* Extracted information:
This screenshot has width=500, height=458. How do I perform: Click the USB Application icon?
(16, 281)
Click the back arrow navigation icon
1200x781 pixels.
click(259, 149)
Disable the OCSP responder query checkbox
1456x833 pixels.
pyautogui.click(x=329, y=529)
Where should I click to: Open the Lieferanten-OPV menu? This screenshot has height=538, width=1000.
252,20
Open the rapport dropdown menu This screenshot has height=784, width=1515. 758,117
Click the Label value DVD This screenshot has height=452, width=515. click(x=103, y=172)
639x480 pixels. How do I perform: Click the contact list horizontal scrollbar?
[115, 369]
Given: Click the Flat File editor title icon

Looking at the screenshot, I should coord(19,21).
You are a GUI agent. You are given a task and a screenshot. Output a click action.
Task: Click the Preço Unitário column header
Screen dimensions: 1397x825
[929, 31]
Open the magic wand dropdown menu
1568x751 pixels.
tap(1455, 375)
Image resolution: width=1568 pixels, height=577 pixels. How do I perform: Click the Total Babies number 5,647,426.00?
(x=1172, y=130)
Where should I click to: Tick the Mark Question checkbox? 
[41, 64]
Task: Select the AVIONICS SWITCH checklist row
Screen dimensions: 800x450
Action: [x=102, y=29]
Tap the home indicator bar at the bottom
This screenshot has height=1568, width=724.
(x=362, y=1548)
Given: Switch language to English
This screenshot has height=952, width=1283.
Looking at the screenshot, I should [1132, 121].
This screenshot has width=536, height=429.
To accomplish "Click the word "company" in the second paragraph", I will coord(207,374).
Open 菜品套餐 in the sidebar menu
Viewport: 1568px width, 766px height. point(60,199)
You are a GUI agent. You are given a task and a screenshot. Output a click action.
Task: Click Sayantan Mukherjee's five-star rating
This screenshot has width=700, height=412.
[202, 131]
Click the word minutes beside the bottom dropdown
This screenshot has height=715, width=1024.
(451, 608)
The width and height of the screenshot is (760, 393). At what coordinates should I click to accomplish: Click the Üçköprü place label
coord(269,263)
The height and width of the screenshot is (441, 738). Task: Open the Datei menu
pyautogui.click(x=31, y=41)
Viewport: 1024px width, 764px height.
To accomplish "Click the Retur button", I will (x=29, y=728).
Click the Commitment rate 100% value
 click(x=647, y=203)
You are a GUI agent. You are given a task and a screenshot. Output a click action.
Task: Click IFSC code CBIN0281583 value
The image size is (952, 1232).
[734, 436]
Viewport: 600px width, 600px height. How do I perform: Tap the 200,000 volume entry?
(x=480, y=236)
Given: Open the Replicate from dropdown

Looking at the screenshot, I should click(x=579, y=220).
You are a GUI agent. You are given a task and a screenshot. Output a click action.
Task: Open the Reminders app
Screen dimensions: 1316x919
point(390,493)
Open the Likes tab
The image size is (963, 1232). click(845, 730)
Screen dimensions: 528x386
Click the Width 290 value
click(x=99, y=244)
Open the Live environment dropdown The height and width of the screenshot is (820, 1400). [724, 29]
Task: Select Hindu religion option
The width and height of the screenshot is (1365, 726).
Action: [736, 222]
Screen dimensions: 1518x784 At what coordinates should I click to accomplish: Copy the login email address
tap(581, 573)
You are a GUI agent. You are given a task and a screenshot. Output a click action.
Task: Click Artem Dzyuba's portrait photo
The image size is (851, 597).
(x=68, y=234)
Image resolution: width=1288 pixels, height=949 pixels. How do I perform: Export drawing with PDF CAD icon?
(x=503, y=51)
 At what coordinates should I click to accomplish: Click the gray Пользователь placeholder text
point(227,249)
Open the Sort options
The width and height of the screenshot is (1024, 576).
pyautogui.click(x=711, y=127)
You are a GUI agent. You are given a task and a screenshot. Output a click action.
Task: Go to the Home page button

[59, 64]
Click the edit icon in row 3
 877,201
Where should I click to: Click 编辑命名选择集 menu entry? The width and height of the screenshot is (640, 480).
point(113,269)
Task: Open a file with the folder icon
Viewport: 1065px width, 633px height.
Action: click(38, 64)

* What to do: Copy every line of the data above exactly.

* Exercise result:
This screenshot has width=500, height=458. How do I perform: Click the USB Application icon?
(16, 281)
Click the back arrow navigation icon
1200x781 pixels.
click(259, 149)
Disable the OCSP responder query checkbox
1456x833 pixels.
pyautogui.click(x=329, y=529)
Where should I click to: Open the Lieferanten-OPV menu? This screenshot has height=538, width=1000.
252,20
Open the rapport dropdown menu This screenshot has height=784, width=1515. 758,117
Click the Label value DVD This screenshot has height=452, width=515. click(x=103, y=172)
639x480 pixels. How do I perform: Click the contact list horizontal scrollbar?
[115, 369]
Given: Click the Flat File editor title icon

Looking at the screenshot, I should coord(19,21).
You are a GUI agent. You are given a task and a screenshot. Output a click action.
Task: Click the Preço Unitário column header
Screen dimensions: 1397x825
[929, 31]
Open the magic wand dropdown menu
1568x751 pixels.
tap(1455, 375)
Image resolution: width=1568 pixels, height=577 pixels. How do I perform: Click the Total Babies number 5,647,426.00?
(x=1172, y=130)
Where should I click to: Tick the Mark Question checkbox? 
[41, 64]
Task: Select the AVIONICS SWITCH checklist row
Screen dimensions: 800x450
Action: [x=102, y=29]
Tap the home indicator bar at the bottom
This screenshot has height=1568, width=724.
(x=362, y=1548)
Given: Switch language to English
This screenshot has height=952, width=1283.
Looking at the screenshot, I should [1132, 121].
This screenshot has width=536, height=429.
To accomplish "Click the word "company" in the second paragraph", I will coord(207,374).
Open 菜品套餐 in the sidebar menu
Viewport: 1568px width, 766px height. point(60,199)
You are a GUI agent. You are given a task and a screenshot. Output a click action.
Task: Click Sayantan Mukherjee's five-star rating
This screenshot has width=700, height=412.
[202, 131]
Click the word minutes beside the bottom dropdown
This screenshot has height=715, width=1024.
(451, 608)
The width and height of the screenshot is (760, 393). At what coordinates should I click to accomplish: Click the Üçköprü place label
coord(269,263)
The height and width of the screenshot is (441, 738). Task: Open the Datei menu
pyautogui.click(x=31, y=41)
Viewport: 1024px width, 764px height.
To accomplish "Click the Retur button", I will (x=29, y=728).
Click the Commitment rate 100% value
 click(x=647, y=203)
You are a GUI agent. You are given a task and a screenshot. Output a click action.
Task: Click IFSC code CBIN0281583 value
The image size is (952, 1232).
[734, 436]
Viewport: 600px width, 600px height. How do I perform: Tap the 200,000 volume entry?
(x=480, y=236)
Given: Open the Replicate from dropdown

Looking at the screenshot, I should click(x=579, y=220).
You are a GUI agent. You are given a task and a screenshot. Output a click action.
Task: Open the Reminders app
Screen dimensions: 1316x919
point(390,493)
Open the Likes tab
The image size is (963, 1232). click(845, 730)
Screen dimensions: 528x386
Click the Width 290 value
click(x=99, y=244)
Open the Live environment dropdown The height and width of the screenshot is (820, 1400). [724, 29]
Task: Select Hindu religion option
The width and height of the screenshot is (1365, 726).
Action: [736, 222]
Screen dimensions: 1518x784 At what coordinates should I click to accomplish: Copy the login email address
tap(581, 573)
You are a GUI agent. You are given a task and a screenshot. Output a click action.
Task: Click Artem Dzyuba's portrait photo
The image size is (851, 597).
(x=68, y=234)
Image resolution: width=1288 pixels, height=949 pixels. How do I perform: Export drawing with PDF CAD icon?
(x=503, y=51)
 At what coordinates should I click to accomplish: Click the gray Пользователь placeholder text
point(227,249)
Open the Sort options
The width and height of the screenshot is (1024, 576).
pyautogui.click(x=711, y=127)
You are a GUI agent. You are given a task and a screenshot. Output a click action.
Task: Go to the Home page button

[59, 64]
Click the edit icon in row 3
 877,201
Where should I click to: Click 编辑命名选择集 menu entry? The width and height of the screenshot is (640, 480).
point(113,269)
Task: Open a file with the folder icon
Viewport: 1065px width, 633px height.
Action: click(38, 64)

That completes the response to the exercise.